- **Given records**:
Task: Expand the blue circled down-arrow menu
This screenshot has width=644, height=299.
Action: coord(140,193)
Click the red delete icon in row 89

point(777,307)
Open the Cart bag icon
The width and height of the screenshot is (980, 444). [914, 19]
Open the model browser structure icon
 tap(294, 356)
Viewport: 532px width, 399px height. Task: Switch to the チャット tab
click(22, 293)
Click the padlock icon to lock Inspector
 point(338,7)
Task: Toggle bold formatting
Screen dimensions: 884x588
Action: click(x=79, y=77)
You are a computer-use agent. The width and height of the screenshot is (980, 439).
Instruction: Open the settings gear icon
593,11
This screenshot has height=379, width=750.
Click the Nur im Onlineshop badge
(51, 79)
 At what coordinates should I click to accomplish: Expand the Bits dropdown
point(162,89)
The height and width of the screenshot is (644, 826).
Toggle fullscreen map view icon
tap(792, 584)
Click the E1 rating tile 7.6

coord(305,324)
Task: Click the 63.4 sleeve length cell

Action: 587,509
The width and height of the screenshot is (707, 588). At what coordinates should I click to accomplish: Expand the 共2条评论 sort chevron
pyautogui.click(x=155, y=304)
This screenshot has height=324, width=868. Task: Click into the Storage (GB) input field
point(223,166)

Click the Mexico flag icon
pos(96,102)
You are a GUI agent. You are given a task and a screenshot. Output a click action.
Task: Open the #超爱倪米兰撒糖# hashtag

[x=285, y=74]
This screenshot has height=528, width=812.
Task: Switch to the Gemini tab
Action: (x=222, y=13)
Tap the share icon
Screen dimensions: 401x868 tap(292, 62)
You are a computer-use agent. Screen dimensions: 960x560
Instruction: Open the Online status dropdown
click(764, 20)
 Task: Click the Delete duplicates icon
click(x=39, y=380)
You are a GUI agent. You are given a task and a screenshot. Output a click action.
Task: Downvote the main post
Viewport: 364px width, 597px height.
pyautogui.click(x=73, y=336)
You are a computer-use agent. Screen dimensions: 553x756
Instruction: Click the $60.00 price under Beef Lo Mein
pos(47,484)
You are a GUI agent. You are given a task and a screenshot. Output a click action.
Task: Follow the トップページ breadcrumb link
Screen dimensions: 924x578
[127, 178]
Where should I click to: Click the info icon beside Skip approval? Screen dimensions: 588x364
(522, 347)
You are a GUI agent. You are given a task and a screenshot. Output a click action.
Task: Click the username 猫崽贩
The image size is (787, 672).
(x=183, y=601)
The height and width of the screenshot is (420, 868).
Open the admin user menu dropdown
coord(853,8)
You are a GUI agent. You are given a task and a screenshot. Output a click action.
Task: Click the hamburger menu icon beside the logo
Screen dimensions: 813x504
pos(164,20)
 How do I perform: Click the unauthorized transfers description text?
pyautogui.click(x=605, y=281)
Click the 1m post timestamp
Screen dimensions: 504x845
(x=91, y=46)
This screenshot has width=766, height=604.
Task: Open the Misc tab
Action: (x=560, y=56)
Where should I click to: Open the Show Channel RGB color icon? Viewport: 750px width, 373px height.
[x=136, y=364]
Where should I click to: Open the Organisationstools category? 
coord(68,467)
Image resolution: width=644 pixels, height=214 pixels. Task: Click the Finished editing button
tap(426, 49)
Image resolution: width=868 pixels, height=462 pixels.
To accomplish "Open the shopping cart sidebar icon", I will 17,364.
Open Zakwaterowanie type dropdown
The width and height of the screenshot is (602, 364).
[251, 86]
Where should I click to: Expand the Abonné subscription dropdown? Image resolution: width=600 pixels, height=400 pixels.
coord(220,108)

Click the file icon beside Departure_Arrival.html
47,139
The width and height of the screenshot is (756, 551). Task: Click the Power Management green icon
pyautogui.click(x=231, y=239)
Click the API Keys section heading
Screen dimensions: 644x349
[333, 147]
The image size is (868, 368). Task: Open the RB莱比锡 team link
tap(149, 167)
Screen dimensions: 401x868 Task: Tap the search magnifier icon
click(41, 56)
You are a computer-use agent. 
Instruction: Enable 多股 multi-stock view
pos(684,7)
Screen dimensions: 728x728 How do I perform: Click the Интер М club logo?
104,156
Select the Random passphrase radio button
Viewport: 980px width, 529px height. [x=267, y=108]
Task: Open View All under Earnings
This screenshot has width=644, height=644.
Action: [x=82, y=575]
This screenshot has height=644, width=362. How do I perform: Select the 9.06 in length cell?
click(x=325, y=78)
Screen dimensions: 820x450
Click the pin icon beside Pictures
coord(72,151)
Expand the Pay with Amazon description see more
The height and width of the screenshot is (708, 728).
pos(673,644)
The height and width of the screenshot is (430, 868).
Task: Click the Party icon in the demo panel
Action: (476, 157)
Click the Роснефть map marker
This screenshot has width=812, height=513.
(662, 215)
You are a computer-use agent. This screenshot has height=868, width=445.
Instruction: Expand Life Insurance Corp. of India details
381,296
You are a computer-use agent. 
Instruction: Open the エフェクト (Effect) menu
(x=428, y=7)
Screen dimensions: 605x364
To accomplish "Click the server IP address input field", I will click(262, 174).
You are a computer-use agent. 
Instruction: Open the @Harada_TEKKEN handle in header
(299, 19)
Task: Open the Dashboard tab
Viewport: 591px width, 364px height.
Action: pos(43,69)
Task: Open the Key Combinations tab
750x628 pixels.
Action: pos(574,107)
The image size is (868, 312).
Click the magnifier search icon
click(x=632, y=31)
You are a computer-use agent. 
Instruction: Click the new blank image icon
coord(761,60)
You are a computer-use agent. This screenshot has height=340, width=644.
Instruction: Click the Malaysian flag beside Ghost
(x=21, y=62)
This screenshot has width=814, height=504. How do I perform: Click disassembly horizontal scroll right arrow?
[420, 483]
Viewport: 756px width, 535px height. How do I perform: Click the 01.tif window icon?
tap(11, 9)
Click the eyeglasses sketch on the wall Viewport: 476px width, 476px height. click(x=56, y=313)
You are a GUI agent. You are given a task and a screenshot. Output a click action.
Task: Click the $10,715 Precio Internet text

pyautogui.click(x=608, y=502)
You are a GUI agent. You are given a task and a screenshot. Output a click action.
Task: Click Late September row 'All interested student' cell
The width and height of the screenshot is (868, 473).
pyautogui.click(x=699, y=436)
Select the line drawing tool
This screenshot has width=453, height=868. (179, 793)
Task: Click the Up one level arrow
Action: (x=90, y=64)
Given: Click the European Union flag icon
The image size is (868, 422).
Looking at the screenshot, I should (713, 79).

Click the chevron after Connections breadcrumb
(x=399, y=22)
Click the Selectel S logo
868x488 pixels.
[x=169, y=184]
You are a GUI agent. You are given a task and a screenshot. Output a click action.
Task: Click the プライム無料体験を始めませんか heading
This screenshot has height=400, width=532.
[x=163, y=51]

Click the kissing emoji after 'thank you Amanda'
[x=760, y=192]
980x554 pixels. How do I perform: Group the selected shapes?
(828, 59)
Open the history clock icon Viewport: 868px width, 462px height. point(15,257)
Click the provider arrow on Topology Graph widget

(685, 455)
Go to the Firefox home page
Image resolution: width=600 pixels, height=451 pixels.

- **Problem requirements**: Reproduce every record word for word.

- **Answer**:
Task: Expand the blue circled down-arrow menu
This screenshot has width=644, height=299.
Action: coord(140,193)
Click the red delete icon in row 89

point(777,307)
Open the Cart bag icon
The width and height of the screenshot is (980, 444). [914, 19]
Open the model browser structure icon
 tap(294, 356)
Viewport: 532px width, 399px height. Task: Switch to the チャット tab
click(22, 293)
Click the padlock icon to lock Inspector
 point(338,7)
Task: Toggle bold formatting
Screen dimensions: 884x588
Action: click(x=79, y=77)
You are a computer-use agent. The width and height of the screenshot is (980, 439).
Instruction: Open the settings gear icon
593,11
This screenshot has height=379, width=750.
Click the Nur im Onlineshop badge
(51, 79)
 At what coordinates should I click to accomplish: Expand the Bits dropdown
point(162,89)
The height and width of the screenshot is (644, 826).
Toggle fullscreen map view icon
tap(792, 584)
Click the E1 rating tile 7.6

coord(305,324)
Task: Click the 63.4 sleeve length cell

Action: 587,509
The width and height of the screenshot is (707, 588). At what coordinates should I click to accomplish: Expand the 共2条评论 sort chevron
pyautogui.click(x=155, y=304)
This screenshot has height=324, width=868. Task: Click into the Storage (GB) input field
point(223,166)

Click the Mexico flag icon
pos(96,102)
You are a GUI agent. You are given a task and a screenshot. Output a click action.
Task: Open the #超爱倪米兰撒糖# hashtag

[x=285, y=74]
This screenshot has height=528, width=812.
Task: Switch to the Gemini tab
Action: (x=222, y=13)
Tap the share icon
Screen dimensions: 401x868 tap(292, 62)
You are a computer-use agent. Screen dimensions: 960x560
Instruction: Open the Online status dropdown
click(764, 20)
 Task: Click the Delete duplicates icon
click(x=39, y=380)
You are a GUI agent. You are given a task and a screenshot. Output a click action.
Task: Downvote the main post
Viewport: 364px width, 597px height.
pyautogui.click(x=73, y=336)
You are a computer-use agent. Screen dimensions: 553x756
Instruction: Click the $60.00 price under Beef Lo Mein
pos(47,484)
You are a GUI agent. You are given a task and a screenshot. Output a click action.
Task: Follow the トップページ breadcrumb link
Screen dimensions: 924x578
[127, 178]
Where should I click to: Click the info icon beside Skip approval? Screen dimensions: 588x364
(522, 347)
You are a GUI agent. You are given a task and a screenshot. Output a click action.
Task: Click the username 猫崽贩
The image size is (787, 672).
(x=183, y=601)
The height and width of the screenshot is (420, 868).
Open the admin user menu dropdown
coord(853,8)
You are a GUI agent. You are given a task and a screenshot. Output a click action.
Task: Click the hamburger menu icon beside the logo
Screen dimensions: 813x504
pos(164,20)
 How do I perform: Click the unauthorized transfers description text?
pyautogui.click(x=605, y=281)
Click the 1m post timestamp
Screen dimensions: 504x845
(x=91, y=46)
This screenshot has width=766, height=604.
Task: Open the Misc tab
Action: (x=560, y=56)
Where should I click to: Open the Show Channel RGB color icon? Viewport: 750px width, 373px height.
[x=136, y=364]
Where should I click to: Open the Organisationstools category? 
coord(68,467)
Image resolution: width=644 pixels, height=214 pixels. Task: Click the Finished editing button
tap(426, 49)
Image resolution: width=868 pixels, height=462 pixels.
To accomplish "Open the shopping cart sidebar icon", I will 17,364.
Open Zakwaterowanie type dropdown
The width and height of the screenshot is (602, 364).
[251, 86]
Where should I click to: Expand the Abonné subscription dropdown? Image resolution: width=600 pixels, height=400 pixels.
coord(220,108)

Click the file icon beside Departure_Arrival.html
47,139
The width and height of the screenshot is (756, 551). Task: Click the Power Management green icon
pyautogui.click(x=231, y=239)
Click the API Keys section heading
Screen dimensions: 644x349
[333, 147]
The image size is (868, 368). Task: Open the RB莱比锡 team link
tap(149, 167)
Screen dimensions: 401x868 Task: Tap the search magnifier icon
click(41, 56)
You are a computer-use agent. 
Instruction: Enable 多股 multi-stock view
pos(684,7)
Screen dimensions: 728x728 How do I perform: Click the Интер М club logo?
104,156
Select the Random passphrase radio button
Viewport: 980px width, 529px height. [x=267, y=108]
Task: Open View All under Earnings
This screenshot has width=644, height=644.
Action: [x=82, y=575]
This screenshot has height=644, width=362. How do I perform: Select the 9.06 in length cell?
click(x=325, y=78)
Screen dimensions: 820x450
Click the pin icon beside Pictures
coord(72,151)
Expand the Pay with Amazon description see more
The height and width of the screenshot is (708, 728).
pos(673,644)
The height and width of the screenshot is (430, 868).
Task: Click the Party icon in the demo panel
Action: (476, 157)
Click the Роснефть map marker
This screenshot has width=812, height=513.
(662, 215)
You are a computer-use agent. This screenshot has height=868, width=445.
Instruction: Expand Life Insurance Corp. of India details
381,296
You are a computer-use agent. 
Instruction: Open the エフェクト (Effect) menu
(x=428, y=7)
Screen dimensions: 605x364
To accomplish "Click the server IP address input field", I will click(262, 174).
You are a computer-use agent. 
Instruction: Open the @Harada_TEKKEN handle in header
(299, 19)
Task: Open the Dashboard tab
Viewport: 591px width, 364px height.
Action: pos(43,69)
Task: Open the Key Combinations tab
750x628 pixels.
Action: pos(574,107)
The image size is (868, 312).
Click the magnifier search icon
click(x=632, y=31)
You are a computer-use agent. 
Instruction: Click the new blank image icon
coord(761,60)
You are a computer-use agent. This screenshot has height=340, width=644.
Instruction: Click the Malaysian flag beside Ghost
(x=21, y=62)
This screenshot has width=814, height=504. How do I perform: Click disassembly horizontal scroll right arrow?
[420, 483]
Viewport: 756px width, 535px height. How do I perform: Click the 01.tif window icon?
tap(11, 9)
Click the eyeglasses sketch on the wall Viewport: 476px width, 476px height. click(x=56, y=313)
You are a GUI agent. You are given a task and a screenshot. Output a click action.
Task: Click the $10,715 Precio Internet text

pyautogui.click(x=608, y=502)
You are a GUI agent. You are given a task and a screenshot. Output a click action.
Task: Click Late September row 'All interested student' cell
The width and height of the screenshot is (868, 473).
pyautogui.click(x=699, y=436)
Select the line drawing tool
This screenshot has width=453, height=868. (179, 793)
Task: Click the Up one level arrow
Action: (x=90, y=64)
Given: Click the European Union flag icon
The image size is (868, 422).
Looking at the screenshot, I should (713, 79).

Click the chevron after Connections breadcrumb
(x=399, y=22)
Click the Selectel S logo
868x488 pixels.
[x=169, y=184]
You are a GUI agent. You are given a task and a screenshot. Output a click action.
Task: Click the プライム無料体験を始めませんか heading
This screenshot has height=400, width=532.
[x=163, y=51]

Click the kissing emoji after 'thank you Amanda'
[x=760, y=192]
980x554 pixels. How do I perform: Group the selected shapes?
(828, 59)
Open the history clock icon Viewport: 868px width, 462px height. point(15,257)
Click the provider arrow on Topology Graph widget

(685, 455)
Go to the Firefox home page
Image resolution: width=600 pixels, height=451 pixels.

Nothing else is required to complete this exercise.